Task requirements
Copy out all of the data below with no alterations.

Dataset items:
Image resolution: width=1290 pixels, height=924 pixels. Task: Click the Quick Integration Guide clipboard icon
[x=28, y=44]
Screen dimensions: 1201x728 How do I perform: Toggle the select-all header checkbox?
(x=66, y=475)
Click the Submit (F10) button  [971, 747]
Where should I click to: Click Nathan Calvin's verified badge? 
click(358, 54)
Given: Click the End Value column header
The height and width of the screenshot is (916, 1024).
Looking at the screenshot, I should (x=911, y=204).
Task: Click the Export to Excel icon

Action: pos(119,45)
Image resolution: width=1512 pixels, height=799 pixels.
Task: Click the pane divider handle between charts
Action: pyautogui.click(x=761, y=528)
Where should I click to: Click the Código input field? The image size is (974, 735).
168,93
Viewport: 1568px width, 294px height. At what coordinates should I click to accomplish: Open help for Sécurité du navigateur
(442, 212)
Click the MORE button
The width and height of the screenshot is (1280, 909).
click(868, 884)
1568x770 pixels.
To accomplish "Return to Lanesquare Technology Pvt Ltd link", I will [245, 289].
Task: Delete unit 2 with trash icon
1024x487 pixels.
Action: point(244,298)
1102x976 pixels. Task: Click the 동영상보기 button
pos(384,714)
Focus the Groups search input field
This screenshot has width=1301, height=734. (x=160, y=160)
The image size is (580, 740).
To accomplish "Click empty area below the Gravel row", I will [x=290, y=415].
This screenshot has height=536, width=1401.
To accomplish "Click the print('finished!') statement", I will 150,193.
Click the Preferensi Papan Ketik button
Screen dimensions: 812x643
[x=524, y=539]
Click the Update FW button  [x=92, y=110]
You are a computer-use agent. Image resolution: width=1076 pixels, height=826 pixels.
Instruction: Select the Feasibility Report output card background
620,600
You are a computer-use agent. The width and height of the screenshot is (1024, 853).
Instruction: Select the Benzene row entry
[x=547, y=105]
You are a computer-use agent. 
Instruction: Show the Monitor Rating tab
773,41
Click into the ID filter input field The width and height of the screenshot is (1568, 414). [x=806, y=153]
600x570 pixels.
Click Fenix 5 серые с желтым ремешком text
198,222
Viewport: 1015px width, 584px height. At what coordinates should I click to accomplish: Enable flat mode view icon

Response area
Image resolution: width=1290 pixels, height=924 pixels. Task: Click the Quick Integration Guide clipboard icon
[x=28, y=44]
Screen dimensions: 1201x728 How do I perform: Toggle the select-all header checkbox?
(x=66, y=475)
Click the Submit (F10) button  [971, 747]
Where should I click to: Click Nathan Calvin's verified badge? 
click(358, 54)
Given: Click the End Value column header
The height and width of the screenshot is (916, 1024).
Looking at the screenshot, I should (x=911, y=204).
Task: Click the Export to Excel icon

Action: pos(119,45)
Image resolution: width=1512 pixels, height=799 pixels.
Task: Click the pane divider handle between charts
Action: pyautogui.click(x=761, y=528)
Where should I click to: Click the Código input field? The image size is (974, 735).
168,93
Viewport: 1568px width, 294px height. At what coordinates should I click to accomplish: Open help for Sécurité du navigateur
(442, 212)
Click the MORE button
The width and height of the screenshot is (1280, 909).
click(868, 884)
1568x770 pixels.
To accomplish "Return to Lanesquare Technology Pvt Ltd link", I will [245, 289].
Task: Delete unit 2 with trash icon
1024x487 pixels.
Action: point(244,298)
1102x976 pixels. Task: Click the 동영상보기 button
pos(384,714)
Focus the Groups search input field
This screenshot has width=1301, height=734. (x=160, y=160)
The image size is (580, 740).
To accomplish "Click empty area below the Gravel row", I will [x=290, y=415].
This screenshot has height=536, width=1401.
To accomplish "Click the print('finished!') statement", I will 150,193.
Click the Preferensi Papan Ketik button
Screen dimensions: 812x643
[x=524, y=539]
Click the Update FW button  [x=92, y=110]
You are a computer-use agent. Image resolution: width=1076 pixels, height=826 pixels.
Instruction: Select the Feasibility Report output card background
620,600
You are a computer-use agent. The width and height of the screenshot is (1024, 853).
Instruction: Select the Benzene row entry
[x=547, y=105]
You are a computer-use agent. 
Instruction: Show the Monitor Rating tab
773,41
Click into the ID filter input field The width and height of the screenshot is (1568, 414). [x=806, y=153]
600x570 pixels.
Click Fenix 5 серые с желтым ремешком text
198,222
Viewport: 1015px width, 584px height. At what coordinates should I click to accomplish: Enable flat mode view icon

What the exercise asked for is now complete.